Lawyer and researcher Ramanathan disagrees, "It is a business, not the government. There is no answering to RTI or the CAG, and the goal for India Stack has been to collect people's data.

"Why is the World Bank, or Bill and Melinda Gates Foundation in favour of India Stack? Because it makes every transaction very visible, and generates a lot more data."

This is actually something that Nandan Nilekani also writes about, in a Credit Suisse report from 2016. "As India goes from being data poor to data rich in the next 2-3 years, the Electronic Consent layer of the India Stack will enable consumers and business to harness the power of their own data to get fast, convenient and affordable credit."

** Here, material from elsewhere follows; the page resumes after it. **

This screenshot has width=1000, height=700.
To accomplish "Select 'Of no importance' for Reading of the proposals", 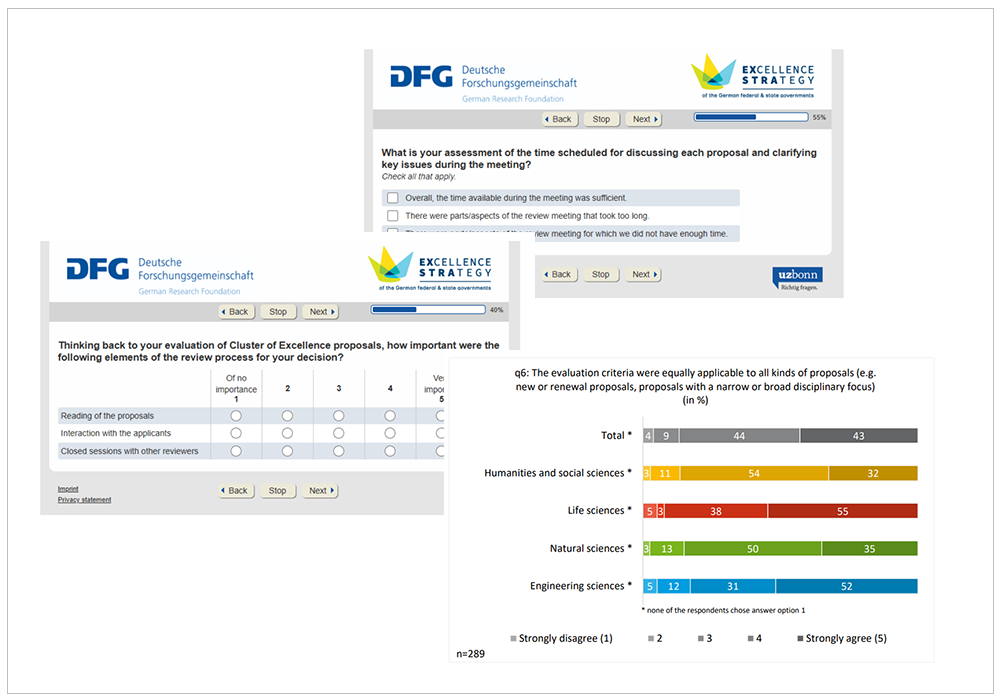I will point(236,416).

"And as data becomes the new currency, financial institutions will be willing to forego transaction fees to get rich digital information on their customers. The elimination of these fees will further accelerate the move to a cashless economy as merchant payments will also become digital."

So Who Benefits?

India Stack critics point out that the Aadhaar-ecosystem is riven with conflicts of interest.

Many of the individuals involved in building the stack, and making it a de facto standard for digital transactions in India, have set up for-profit companies to exploit it.

As pointed out in a Caravan article on the private-public conflicts behind Aadhaar, lobbying by private companies is a cause for concern as these companies benefit from having more information about customers - and with Aadhaar, they can have access to some of the users' most intimate details. This is particularly problematic in India, as awareness of privacy issues, whether from apps, or from services, is low.

It turns out that there are linkages between the different companies that are making use of Aadhaar, and the people who are involved in the creation of the Aadhaar, the UIDAI, and its subsequent implementation. For example, this article notes that Khosla Labs, which plays a big role in eKYC, gave a Rs. 21 lakh loan in 2016 (since repaid) to an NGO called the eGovernments Foundation - which was established in 2003, by Srikanth Nadhamuni, the CEO of Khosla Labs, and Nandan Nilekani, the first head of the UIDAI and the man most closely associated with Aadhaar.

Another worrying example comes from the company OnGrid - which said it would offer facial recognition to link to a person's Aadhaar, and show other details as well, for authentication, security, and so on.

It sounds a little dystopian, doesn't it? Well, look at OnGrid's founders, and you'll come across Piyush Peshwani, who was apparently one of the core team members in the Aadhaar project.

Ironically, the other beneficiaries are the usual suspects: Google, Facebook, Alibaba due to share in Paytm, and now Walmart – through its purchase of the Flipkart-owned UPI interface PhonePe.

So, for example, if the Philippines were to adopt India Stack, then all UPI-backed applications like Flipkart-owned PhonePe, FaceBook's Whatapp payments, Google's Tez, and of course Paytm, would be able to roll out, with minimal changes, to enable payments in that country.

Digital authentication companies, which power things like eKYC, would similarly find whole new markets open up instantly.

India Stack backers say such criticism misses the point.

Sanjay Swamy, VC at Prime Venture Partners in Bengaluru, and an India Stack Evangelist, says the world has recognised India Stack's quality.

"It's a very modern architecture, but it's also open," Swamy said. "While in the US, everything is very vendor specific. You have private tie ups, but nothing that happens at a standards level.

"In China on the other hand, you've got a duopoly, with Alibaba and Tencent, it's a closed system. India has state of the art technology, and an open framework."